Data records:
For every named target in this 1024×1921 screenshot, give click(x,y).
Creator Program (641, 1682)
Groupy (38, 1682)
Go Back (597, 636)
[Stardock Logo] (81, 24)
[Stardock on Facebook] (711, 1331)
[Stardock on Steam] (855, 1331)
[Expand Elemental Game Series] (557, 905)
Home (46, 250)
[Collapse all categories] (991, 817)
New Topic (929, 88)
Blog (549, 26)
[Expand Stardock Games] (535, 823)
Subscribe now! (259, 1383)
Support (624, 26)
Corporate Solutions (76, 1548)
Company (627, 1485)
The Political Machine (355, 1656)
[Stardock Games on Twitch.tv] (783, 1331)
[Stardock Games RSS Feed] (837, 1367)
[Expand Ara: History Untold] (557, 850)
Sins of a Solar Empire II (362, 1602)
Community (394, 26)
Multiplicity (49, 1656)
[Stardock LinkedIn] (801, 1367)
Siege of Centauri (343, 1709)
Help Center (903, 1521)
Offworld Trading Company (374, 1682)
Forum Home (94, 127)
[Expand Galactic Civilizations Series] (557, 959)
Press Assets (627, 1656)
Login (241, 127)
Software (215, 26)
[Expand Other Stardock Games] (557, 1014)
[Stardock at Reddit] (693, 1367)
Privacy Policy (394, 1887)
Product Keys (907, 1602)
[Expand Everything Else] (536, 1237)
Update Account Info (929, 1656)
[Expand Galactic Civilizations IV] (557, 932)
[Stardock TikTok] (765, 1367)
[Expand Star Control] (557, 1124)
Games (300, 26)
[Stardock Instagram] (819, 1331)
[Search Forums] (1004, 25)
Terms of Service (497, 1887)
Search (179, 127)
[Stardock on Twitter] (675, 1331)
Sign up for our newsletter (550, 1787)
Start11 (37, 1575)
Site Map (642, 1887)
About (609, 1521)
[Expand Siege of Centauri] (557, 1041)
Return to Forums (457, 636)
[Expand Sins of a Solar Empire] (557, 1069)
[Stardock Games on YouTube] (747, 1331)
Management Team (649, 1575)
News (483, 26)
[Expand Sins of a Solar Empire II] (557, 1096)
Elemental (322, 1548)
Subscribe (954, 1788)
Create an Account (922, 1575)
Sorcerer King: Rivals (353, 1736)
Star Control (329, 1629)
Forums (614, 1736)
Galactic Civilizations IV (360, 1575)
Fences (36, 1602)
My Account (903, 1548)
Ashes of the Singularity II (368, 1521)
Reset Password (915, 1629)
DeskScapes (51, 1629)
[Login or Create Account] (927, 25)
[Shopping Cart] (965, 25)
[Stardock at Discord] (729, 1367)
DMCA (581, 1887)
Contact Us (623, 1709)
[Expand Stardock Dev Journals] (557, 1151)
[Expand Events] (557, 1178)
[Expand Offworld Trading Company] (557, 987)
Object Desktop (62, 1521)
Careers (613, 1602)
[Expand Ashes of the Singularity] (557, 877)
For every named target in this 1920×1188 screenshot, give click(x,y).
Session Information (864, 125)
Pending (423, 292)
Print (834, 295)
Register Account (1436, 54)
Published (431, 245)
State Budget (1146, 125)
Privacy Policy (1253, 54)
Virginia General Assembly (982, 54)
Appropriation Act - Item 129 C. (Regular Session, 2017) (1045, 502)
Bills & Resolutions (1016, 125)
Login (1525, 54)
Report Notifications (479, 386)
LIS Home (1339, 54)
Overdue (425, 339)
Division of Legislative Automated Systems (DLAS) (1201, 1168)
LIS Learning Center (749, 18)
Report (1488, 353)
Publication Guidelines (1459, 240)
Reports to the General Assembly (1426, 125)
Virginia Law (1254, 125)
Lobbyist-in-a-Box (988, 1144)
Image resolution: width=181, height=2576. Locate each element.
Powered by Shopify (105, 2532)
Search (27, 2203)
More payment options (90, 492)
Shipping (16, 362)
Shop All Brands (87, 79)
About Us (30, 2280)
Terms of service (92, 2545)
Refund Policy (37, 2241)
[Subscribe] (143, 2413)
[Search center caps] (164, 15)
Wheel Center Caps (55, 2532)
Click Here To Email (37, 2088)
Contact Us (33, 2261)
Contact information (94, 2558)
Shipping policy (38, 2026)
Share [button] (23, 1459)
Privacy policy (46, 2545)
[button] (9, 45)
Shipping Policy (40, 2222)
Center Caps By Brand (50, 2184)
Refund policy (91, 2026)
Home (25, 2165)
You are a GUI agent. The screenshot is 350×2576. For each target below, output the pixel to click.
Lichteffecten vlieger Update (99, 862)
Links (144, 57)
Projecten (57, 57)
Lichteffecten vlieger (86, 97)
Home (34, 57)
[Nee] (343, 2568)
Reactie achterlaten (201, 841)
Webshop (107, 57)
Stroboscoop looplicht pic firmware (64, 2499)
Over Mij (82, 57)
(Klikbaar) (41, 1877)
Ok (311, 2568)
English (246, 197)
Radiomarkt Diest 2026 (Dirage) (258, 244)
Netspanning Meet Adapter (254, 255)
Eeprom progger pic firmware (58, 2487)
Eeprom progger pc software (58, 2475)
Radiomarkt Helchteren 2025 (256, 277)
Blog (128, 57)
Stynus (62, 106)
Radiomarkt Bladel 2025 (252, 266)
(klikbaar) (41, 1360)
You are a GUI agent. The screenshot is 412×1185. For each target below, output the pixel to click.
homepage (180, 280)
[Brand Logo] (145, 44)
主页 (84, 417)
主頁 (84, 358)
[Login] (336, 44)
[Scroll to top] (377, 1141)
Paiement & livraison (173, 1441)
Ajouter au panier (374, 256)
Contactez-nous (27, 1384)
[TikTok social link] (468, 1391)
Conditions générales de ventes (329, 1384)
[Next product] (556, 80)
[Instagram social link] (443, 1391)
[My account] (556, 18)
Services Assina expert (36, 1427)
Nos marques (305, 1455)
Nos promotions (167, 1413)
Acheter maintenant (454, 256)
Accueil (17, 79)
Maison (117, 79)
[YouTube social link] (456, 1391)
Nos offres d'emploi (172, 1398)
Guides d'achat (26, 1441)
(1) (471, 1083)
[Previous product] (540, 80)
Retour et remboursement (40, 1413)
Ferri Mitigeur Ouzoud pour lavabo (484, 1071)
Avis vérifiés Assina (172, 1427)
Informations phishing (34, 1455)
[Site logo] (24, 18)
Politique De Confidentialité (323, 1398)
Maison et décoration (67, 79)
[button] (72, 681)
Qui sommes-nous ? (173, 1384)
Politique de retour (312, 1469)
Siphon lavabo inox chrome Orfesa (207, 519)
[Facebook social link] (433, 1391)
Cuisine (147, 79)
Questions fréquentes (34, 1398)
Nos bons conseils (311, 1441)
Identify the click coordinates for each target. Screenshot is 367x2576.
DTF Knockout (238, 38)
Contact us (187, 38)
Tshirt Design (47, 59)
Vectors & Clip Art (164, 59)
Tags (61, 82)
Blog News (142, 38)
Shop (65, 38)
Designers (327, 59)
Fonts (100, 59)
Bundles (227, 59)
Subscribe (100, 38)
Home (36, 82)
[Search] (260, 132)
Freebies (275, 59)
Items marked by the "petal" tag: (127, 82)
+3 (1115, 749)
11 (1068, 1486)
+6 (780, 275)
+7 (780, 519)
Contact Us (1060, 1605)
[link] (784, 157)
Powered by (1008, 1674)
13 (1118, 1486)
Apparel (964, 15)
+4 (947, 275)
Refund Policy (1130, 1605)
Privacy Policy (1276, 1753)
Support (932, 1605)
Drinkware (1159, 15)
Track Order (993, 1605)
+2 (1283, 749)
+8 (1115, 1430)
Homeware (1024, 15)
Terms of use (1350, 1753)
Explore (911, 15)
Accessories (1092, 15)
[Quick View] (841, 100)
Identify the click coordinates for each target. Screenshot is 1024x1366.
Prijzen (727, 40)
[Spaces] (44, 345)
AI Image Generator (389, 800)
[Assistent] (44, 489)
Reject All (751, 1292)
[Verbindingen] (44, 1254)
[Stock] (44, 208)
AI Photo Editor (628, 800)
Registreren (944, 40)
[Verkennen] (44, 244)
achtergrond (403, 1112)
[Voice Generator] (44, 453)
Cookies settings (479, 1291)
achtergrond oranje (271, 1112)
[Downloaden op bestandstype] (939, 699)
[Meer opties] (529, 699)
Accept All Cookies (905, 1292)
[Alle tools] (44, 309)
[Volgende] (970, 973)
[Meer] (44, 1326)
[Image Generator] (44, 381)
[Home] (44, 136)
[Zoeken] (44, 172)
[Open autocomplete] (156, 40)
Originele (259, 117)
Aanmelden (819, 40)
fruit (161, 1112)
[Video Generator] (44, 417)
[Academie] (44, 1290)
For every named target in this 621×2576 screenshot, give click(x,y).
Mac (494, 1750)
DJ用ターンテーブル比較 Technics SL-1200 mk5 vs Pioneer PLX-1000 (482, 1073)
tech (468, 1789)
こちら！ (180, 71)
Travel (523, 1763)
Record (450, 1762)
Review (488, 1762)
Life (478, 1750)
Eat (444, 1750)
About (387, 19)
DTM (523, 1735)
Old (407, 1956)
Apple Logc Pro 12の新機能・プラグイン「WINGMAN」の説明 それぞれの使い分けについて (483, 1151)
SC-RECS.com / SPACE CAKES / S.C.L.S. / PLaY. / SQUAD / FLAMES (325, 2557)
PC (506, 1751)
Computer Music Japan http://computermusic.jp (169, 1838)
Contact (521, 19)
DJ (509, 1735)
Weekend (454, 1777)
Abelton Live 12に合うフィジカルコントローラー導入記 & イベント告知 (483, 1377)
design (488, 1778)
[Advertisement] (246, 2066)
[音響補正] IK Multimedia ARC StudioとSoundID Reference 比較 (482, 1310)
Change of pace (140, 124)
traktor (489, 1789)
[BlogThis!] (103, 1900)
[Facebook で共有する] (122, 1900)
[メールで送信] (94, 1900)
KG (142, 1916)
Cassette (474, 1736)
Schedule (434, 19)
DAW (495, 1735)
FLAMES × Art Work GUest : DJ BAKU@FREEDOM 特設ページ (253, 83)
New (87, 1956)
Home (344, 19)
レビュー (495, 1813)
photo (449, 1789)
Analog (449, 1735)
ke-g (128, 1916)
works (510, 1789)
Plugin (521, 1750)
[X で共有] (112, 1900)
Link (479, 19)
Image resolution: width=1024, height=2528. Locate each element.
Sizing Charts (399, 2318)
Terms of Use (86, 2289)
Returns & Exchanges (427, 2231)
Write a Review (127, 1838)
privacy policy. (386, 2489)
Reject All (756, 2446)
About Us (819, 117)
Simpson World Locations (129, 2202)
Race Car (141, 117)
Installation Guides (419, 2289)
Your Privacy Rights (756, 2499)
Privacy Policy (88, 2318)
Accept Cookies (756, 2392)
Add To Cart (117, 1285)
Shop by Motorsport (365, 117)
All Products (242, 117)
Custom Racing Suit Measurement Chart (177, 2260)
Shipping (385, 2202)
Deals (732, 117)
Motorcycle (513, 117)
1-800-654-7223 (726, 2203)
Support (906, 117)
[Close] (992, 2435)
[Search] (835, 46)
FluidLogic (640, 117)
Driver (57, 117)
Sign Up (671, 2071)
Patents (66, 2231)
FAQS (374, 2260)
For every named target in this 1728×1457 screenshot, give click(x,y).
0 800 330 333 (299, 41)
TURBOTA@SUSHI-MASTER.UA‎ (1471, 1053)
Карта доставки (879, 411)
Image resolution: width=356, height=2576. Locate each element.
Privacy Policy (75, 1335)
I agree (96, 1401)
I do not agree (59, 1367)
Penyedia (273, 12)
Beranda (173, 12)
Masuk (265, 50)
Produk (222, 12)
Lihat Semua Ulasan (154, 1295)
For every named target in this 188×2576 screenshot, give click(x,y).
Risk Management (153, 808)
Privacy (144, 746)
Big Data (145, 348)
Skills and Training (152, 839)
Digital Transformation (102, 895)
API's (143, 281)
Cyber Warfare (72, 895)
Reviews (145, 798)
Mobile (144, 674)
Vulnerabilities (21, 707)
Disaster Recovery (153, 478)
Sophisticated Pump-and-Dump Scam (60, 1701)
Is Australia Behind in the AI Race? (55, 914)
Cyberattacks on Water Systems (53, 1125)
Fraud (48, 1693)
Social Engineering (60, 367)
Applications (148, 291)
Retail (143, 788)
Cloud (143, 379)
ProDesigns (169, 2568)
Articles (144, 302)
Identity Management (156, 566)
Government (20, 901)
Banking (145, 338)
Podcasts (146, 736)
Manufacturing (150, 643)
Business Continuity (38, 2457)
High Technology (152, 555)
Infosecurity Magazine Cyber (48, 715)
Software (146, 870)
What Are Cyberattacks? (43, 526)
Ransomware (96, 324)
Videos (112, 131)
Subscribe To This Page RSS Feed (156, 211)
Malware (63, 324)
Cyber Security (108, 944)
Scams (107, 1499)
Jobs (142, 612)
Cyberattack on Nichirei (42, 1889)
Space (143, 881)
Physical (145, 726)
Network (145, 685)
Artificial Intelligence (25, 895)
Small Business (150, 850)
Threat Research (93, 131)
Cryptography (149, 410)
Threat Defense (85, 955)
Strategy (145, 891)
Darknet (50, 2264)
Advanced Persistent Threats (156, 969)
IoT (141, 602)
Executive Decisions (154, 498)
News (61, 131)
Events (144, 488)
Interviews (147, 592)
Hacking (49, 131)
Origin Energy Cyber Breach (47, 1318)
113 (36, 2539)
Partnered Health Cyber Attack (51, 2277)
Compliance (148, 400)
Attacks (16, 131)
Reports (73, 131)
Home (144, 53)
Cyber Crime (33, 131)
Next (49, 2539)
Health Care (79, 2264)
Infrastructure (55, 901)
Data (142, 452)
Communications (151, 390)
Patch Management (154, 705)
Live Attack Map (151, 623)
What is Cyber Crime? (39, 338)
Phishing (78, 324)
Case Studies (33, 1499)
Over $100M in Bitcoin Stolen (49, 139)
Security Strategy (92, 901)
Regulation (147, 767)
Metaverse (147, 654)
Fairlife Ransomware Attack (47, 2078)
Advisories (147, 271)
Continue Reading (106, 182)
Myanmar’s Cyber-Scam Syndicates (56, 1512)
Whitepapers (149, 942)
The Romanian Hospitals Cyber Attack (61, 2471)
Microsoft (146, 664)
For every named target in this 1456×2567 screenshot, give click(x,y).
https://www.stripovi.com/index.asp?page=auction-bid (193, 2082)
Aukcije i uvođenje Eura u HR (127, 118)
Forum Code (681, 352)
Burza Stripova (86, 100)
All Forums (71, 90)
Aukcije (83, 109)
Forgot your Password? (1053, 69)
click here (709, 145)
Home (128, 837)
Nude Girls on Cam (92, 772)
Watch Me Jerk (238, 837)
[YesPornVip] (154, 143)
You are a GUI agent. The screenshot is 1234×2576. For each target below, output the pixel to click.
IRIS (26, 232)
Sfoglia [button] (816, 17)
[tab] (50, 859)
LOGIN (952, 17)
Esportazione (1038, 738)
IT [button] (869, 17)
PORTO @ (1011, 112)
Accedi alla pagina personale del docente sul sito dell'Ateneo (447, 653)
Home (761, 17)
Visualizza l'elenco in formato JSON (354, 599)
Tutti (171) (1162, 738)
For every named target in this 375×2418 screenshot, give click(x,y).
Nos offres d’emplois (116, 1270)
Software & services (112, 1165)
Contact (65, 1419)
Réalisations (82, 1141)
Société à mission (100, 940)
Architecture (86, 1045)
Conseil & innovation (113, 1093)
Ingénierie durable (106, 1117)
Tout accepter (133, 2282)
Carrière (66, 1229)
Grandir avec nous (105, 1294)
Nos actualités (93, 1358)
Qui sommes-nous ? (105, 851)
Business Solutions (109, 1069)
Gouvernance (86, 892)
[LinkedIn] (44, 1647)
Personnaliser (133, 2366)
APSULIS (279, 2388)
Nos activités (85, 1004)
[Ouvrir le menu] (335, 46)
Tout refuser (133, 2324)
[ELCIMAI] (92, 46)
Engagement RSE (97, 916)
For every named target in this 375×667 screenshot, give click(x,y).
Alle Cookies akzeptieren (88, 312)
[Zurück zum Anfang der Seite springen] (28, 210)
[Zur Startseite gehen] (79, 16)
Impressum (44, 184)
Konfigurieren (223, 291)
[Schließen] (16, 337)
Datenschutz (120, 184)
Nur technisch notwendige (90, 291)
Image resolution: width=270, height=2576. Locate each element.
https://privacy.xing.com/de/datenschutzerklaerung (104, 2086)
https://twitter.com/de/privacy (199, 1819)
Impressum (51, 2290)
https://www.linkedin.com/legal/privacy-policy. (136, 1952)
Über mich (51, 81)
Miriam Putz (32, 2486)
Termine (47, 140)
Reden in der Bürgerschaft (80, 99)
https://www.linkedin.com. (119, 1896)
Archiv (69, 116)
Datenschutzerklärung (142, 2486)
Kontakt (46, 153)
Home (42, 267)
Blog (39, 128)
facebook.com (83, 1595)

EXERCISE DESCRIPTION: All lines of the records containing "width" should be shown.

RESPONSE BOX:
Image resolution: width=181, height=2576. Locate each element.
Image resolution: width=1024, height=2528. Locate each element.
Image resolution: width=356, height=2576. Locate each element.
Image resolution: width=270, height=2576. Locate each element.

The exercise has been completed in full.